New research from the University of Warwick, UK, has found that victims of sibling bullying in childhood are three times more likely to develop psychotic disorders like schizophrenia or bipolar disorder in early adulthood.
This study, led by senior author Professor Dieter Wolke, is the first of its kind to explore the relationship between sibling bullying and the development of psychotic disorders.
Close to 3,600 adolescents were involved in the study, which saw participants fill out a detailed questionnaire on sibling bullying at age 12, before undergoing a standardised clinical examination assessing psychotic symptoms when they reached 18.
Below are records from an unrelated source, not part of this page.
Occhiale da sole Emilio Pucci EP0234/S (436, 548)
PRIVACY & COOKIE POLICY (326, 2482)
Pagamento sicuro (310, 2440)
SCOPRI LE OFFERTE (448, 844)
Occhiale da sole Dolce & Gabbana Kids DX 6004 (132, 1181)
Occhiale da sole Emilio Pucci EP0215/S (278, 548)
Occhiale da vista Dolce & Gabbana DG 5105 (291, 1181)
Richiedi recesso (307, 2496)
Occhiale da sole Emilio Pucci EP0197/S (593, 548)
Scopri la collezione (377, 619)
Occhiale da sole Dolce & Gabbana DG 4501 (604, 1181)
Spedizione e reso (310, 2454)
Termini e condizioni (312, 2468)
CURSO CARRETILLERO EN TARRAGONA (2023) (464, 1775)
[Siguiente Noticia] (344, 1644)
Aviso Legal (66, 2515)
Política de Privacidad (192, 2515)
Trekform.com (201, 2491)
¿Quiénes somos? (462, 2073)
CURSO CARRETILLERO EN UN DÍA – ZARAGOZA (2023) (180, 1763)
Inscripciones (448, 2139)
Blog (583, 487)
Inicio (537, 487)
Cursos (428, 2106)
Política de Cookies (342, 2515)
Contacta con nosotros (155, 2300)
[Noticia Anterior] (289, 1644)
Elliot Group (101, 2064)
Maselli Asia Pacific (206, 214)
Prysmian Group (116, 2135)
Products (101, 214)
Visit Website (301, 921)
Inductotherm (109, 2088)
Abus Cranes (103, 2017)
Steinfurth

Of the respondents, at age 12 644 were victims of bullying, 486 were pure bullies to their siblings, and 771 were victim-bullies.
What did the study find?
The study found that 55 of the children had developed a psychotic disorder by the age of 18.
Those who were involved in sibling bullying, as either a victim or a bully, for several times a week or month were two to three times more likely to develop a psychotic disorder than other kids.
Children victimised both at home and by school peers were even worse off, at four times more likely to develop psychotic disorders like schizophrenia.
Serious mental health implications
Wolke said: “Bullying by siblings has been until recently widely ignored as a trauma that may lead to serious mental health problems such as psychotic disorder.
“Children spend substantial time with their siblings in the confinement of their family home, and, if bullied and excluded, this can lead to social defeat and self-blame and serious mental health disorder – as shown here for the first time.”
Researchers concluded that parents and health professionals need to be more aware of the long-term mental health implications of sibling bullying.
What are psychotic disorders?
Psychotic disorders cause abnormal thoughts and perceptions which often involve hallucinations or delusions.
Sufferers of these conditions experience severe distress and behavioural changes, increasing the risk of suicide and health problems.